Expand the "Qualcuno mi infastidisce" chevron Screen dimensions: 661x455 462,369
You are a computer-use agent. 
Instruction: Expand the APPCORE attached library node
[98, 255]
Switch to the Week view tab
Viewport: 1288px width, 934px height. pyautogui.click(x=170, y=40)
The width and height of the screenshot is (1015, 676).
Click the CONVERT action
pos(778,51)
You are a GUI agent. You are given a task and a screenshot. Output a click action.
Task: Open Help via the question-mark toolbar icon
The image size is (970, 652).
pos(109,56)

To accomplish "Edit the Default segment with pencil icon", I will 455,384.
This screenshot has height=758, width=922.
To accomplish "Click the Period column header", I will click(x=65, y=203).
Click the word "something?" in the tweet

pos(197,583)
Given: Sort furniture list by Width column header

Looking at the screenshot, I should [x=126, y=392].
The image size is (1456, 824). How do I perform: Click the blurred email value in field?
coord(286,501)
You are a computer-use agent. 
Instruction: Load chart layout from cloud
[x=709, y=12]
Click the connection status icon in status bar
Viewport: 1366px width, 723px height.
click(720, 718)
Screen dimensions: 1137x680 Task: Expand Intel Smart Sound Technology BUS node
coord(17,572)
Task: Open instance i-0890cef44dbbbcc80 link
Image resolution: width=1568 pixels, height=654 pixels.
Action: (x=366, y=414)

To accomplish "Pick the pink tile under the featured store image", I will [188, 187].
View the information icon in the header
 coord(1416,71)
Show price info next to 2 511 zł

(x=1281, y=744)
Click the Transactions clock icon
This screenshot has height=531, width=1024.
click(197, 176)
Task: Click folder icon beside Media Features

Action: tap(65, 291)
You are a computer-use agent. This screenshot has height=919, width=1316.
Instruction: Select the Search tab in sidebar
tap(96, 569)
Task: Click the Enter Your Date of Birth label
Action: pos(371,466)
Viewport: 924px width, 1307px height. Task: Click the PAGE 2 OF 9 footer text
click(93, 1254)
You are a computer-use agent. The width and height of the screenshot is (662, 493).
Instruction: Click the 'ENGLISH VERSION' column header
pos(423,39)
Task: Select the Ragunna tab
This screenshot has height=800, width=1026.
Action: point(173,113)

◆ ◆ ◆ ◆ ◆ ◆ ◆

Task goal: Would you copy exactly the lines from the one that contains "Show price info next to 2 511 zł" through the final line of the records above, including both?

Worked solution:
Show price info next to 2 511 zł

(x=1281, y=744)
Click the Transactions clock icon
This screenshot has height=531, width=1024.
click(197, 176)
Task: Click folder icon beside Media Features

Action: tap(65, 291)
You are a computer-use agent. This screenshot has height=919, width=1316.
Instruction: Select the Search tab in sidebar
tap(96, 569)
Task: Click the Enter Your Date of Birth label
Action: pos(371,466)
Viewport: 924px width, 1307px height. Task: Click the PAGE 2 OF 9 footer text
click(93, 1254)
You are a computer-use agent. The width and height of the screenshot is (662, 493).
Instruction: Click the 'ENGLISH VERSION' column header
pos(423,39)
Task: Select the Ragunna tab
This screenshot has height=800, width=1026.
Action: point(173,113)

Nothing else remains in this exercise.